Closed mTangherlini closed 3 years ago

mTangherlini commented 3 years ago

Dear all, First of all, I am really fond of the approach developed by Songbird for differential abundance analysis: it would be perfect for my needs. I have a couple of questions about its correct usage, though:

  1. I have a bunch of samples which I need to compare for my research, but there's no real "reference" group of samples. How should I apply Songbird in this case? Should I run it multiple times setting each time a different group as reference?
  2. Are the differential rankings tested for FDR? One of the approaches I found useful for re-test the significance of the differences was the following: select a % of the differentially-abundant features using Qurro, recover the differential rankings associated with these features, calculate the CLR between numerator and denominator features for each category in my model and test for significance with an ANOVA/PERMANOVA test elsewhere. Would it be correct?

Best regards

mortonjt commented 3 years ago

Hi @mTangherlini , these are all good questions.

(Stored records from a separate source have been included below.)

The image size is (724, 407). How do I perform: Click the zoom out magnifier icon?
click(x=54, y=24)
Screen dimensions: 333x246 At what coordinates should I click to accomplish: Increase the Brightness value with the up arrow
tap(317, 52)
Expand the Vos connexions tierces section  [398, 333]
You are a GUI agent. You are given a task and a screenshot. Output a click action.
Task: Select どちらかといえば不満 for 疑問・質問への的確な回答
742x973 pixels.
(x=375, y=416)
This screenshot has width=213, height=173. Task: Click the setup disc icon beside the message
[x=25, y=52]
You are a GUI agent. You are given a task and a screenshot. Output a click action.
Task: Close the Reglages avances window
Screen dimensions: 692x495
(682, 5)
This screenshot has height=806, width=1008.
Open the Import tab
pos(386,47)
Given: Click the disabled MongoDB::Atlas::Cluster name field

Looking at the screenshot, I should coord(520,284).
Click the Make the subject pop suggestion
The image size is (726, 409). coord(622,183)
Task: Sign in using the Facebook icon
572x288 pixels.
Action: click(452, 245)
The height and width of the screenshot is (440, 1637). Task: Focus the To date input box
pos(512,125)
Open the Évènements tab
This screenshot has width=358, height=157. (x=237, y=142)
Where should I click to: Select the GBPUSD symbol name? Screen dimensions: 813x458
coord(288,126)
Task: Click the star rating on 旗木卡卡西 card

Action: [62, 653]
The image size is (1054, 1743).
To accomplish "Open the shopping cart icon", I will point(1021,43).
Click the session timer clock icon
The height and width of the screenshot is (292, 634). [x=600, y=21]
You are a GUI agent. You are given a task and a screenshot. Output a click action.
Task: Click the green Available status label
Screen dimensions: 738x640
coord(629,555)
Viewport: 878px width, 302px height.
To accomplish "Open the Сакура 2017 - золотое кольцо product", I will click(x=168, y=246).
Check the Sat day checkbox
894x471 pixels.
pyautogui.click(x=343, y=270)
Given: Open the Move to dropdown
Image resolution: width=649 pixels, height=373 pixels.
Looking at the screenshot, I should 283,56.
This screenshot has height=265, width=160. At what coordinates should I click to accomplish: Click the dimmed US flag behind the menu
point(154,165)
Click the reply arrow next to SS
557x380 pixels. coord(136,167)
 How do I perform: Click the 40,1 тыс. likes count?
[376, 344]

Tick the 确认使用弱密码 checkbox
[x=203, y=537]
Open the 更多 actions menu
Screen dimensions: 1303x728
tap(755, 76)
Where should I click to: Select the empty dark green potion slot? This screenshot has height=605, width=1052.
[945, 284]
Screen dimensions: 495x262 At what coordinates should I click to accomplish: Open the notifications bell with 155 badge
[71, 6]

  1. You mean reference as in there is no control group? In that case, it doesn't really matter which group you choose as a reference -- the only thing is that the choice of reference will influence the interpretation of the coefficients.
  2. This one is tricky. One of the takeaways from the reference frames paper is that there is not a well-defined null-hypothesis on a per-microbe level. Without a reasonable null-hypothesis, it doesn't make sense to talk about p-values. I typically recommend to only utilize differential abundance analysis if there is a significant difference in beta diversity (which has a better defined null hypothesis). If beta diversity is significant, then you know that at least 1 microbe is differential across your groups - in which rankings visualized in qurro can help you identify the useful microbes. So yes, the procedure you described is mostly fine as long as you have a strong separation in your beta diversity analysis - but you would need to compute the CLR of the numerator and denominator and take the log ratio before computing statistical tests such as t-tests / ANOVA.

These sort of questions are best posted on the forums - since this issue tracker is reserved for bugs. CC me there and I will be happy to follow up.